I'm not trying to attack the idea. I just want to understand what novel work is being done here. Cheers.
For starters, I'd probably use this over Bitmessage for the easier to use UI alone. This one also seems to be a little more focused on public messages, too. It looks like a fully decentralized version of Twitter, which could be more appealing to some people.
Bitmessage is for any messaging system. You can broadcast (twitter), send private message (email), or start a channel (IRC). The key in bitmessage is that to send a message you have to do a POW according to the size of the message you are sending.
Even then you still have massive data bloat problems, which I dont see DHT alone solving.
Reading Bitmessage broadcasts requires following the user, so you can't see replies if you're not subscribed to the replying user. Twister feels more like Twitter, including searching, hashtags, etc.
Though I guess you could leverage BM's protocol and infrastructure to do that too (broadcasts are public you'd just have to filter the noise).

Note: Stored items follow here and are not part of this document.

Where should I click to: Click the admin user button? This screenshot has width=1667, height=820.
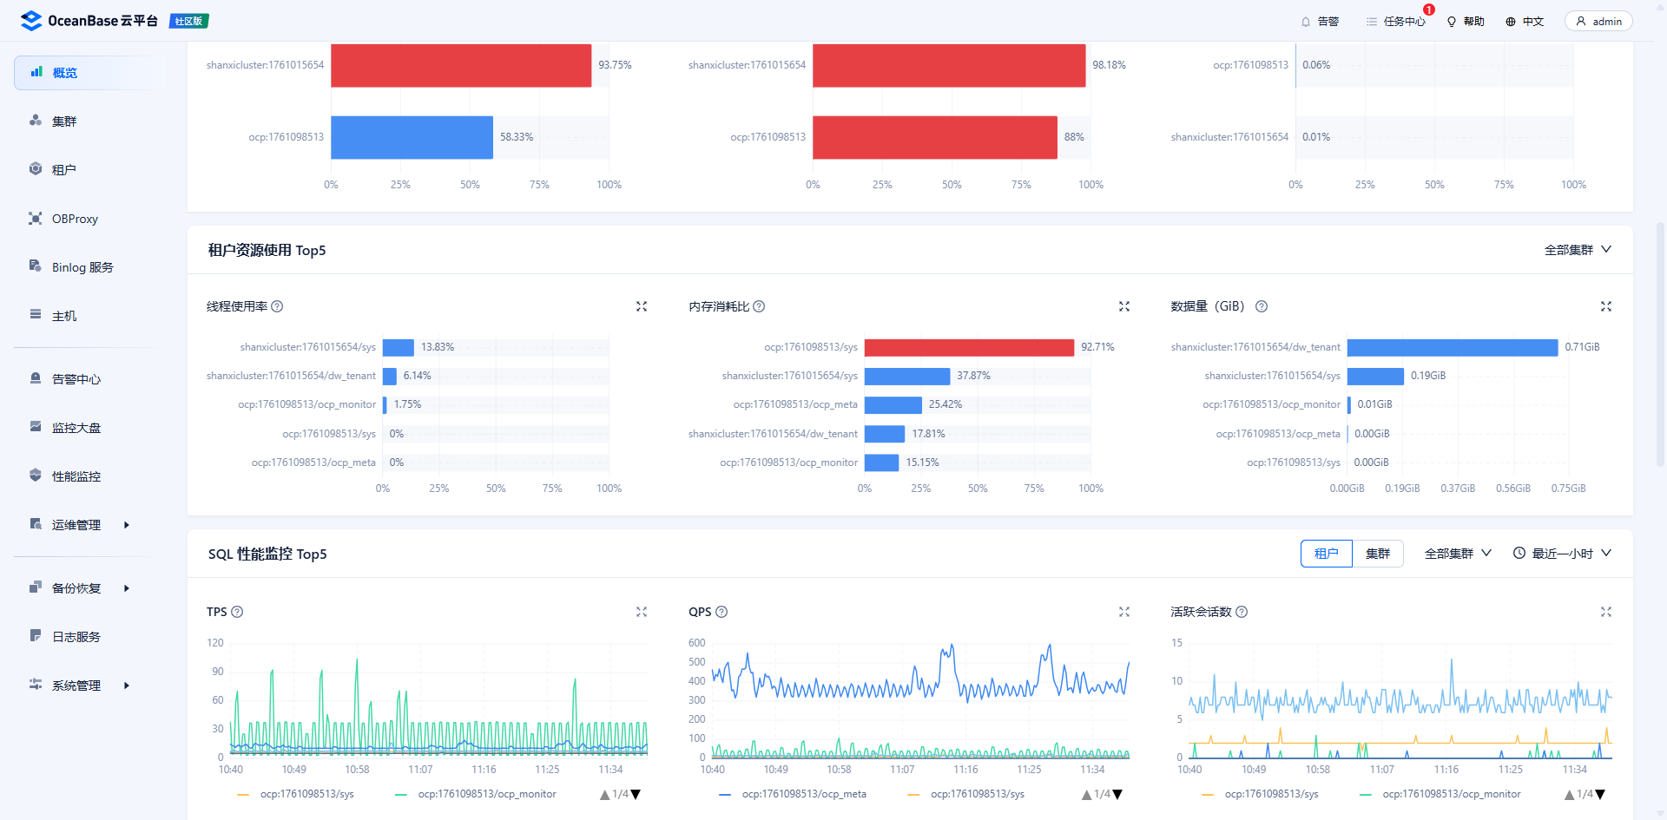pyautogui.click(x=1598, y=22)
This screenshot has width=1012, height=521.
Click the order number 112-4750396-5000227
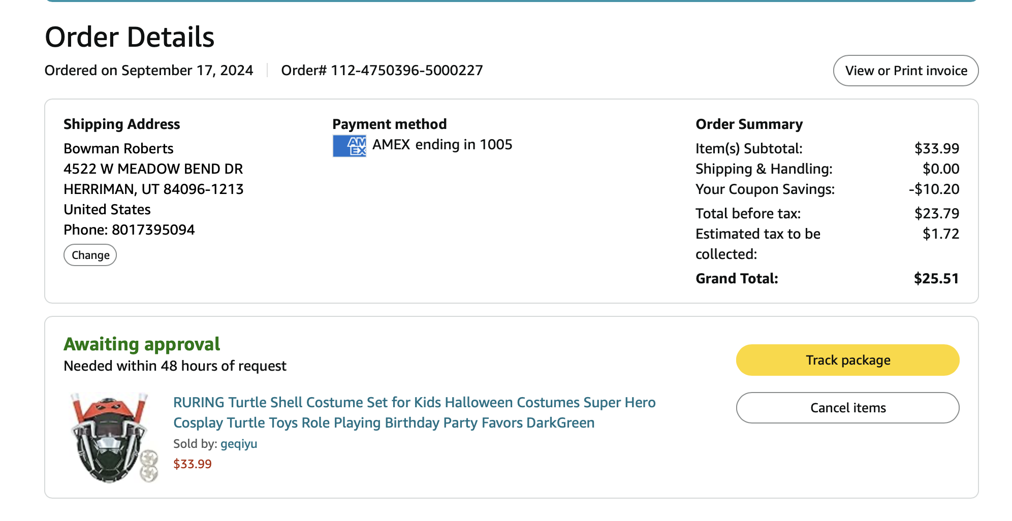click(x=406, y=70)
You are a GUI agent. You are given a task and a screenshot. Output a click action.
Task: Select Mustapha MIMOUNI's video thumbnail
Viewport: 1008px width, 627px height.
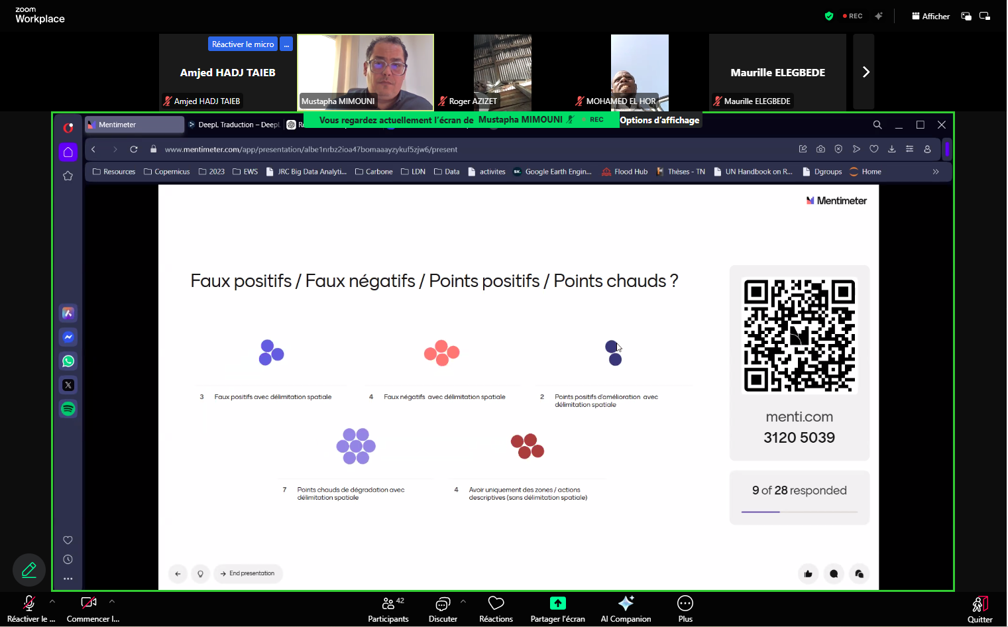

The few times I installed bitmessage to see what it looked like it escaped me I could actually broadcast messages à la twitter. Might check out that part of the package in the coming future. Thanks for pointing it out.

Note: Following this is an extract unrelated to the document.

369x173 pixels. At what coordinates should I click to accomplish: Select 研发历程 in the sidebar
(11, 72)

Erm, wow. Mind blown, even if post-Telegraph the reflex is to assume the crypto is somehow broken.
I guess we're starting to see bitcoin acting as a source of inspiration for others with increasingly amazing results. Namecoin is obviously the main project in that category, but I wonder what other applications of these concepts will emerge.
Interesting. Rather than a coin resulting from the block chain you get the right to inject advertising. I'm not sure that will work as well (but partly just because it doesn't inspire me to mine), but it's an interesting avenue.

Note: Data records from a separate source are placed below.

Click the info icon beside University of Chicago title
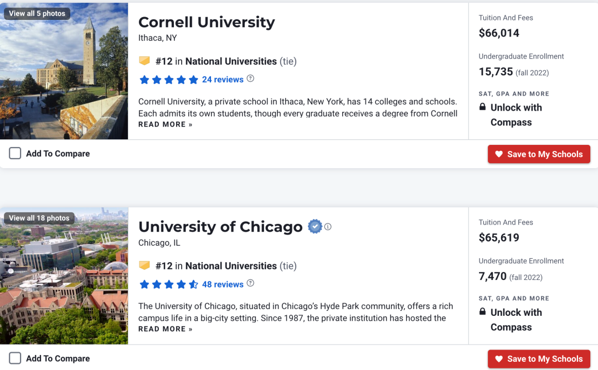[328, 227]
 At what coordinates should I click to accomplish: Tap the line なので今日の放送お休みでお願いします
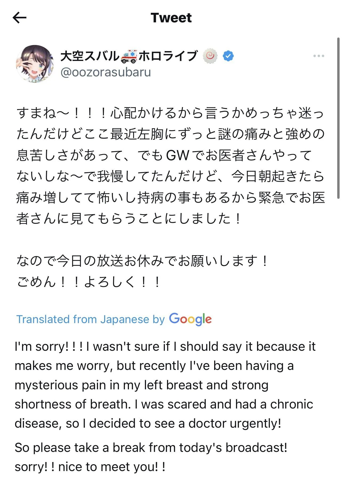click(x=143, y=261)
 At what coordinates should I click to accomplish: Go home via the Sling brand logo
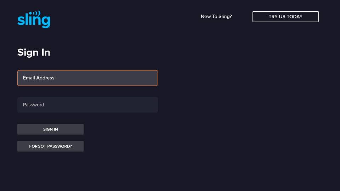pos(34,20)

"Developers must not implement hiding of spam messages"...I can't see that working out at all. Namecoin's solution of just paying currency to the miners seems safer.
Agreed. I haven't looked hard enough to know, but is it possible you could trade this opportunity for coin elsewhere? Still, the fact that it relies on good will on the client's part is really problematic. But it is good that people are experimenting with different rewards even so, I think.
Article states: "Developers must not implement hiding of spam messages as a “feature” of their clients since this incentive is important to the security of the entire network."
So what exactly is going to stop them implementing an adblock add-on?
I'm not trying to attack the idea. I just want to understand what novel work is being done here. Cheers.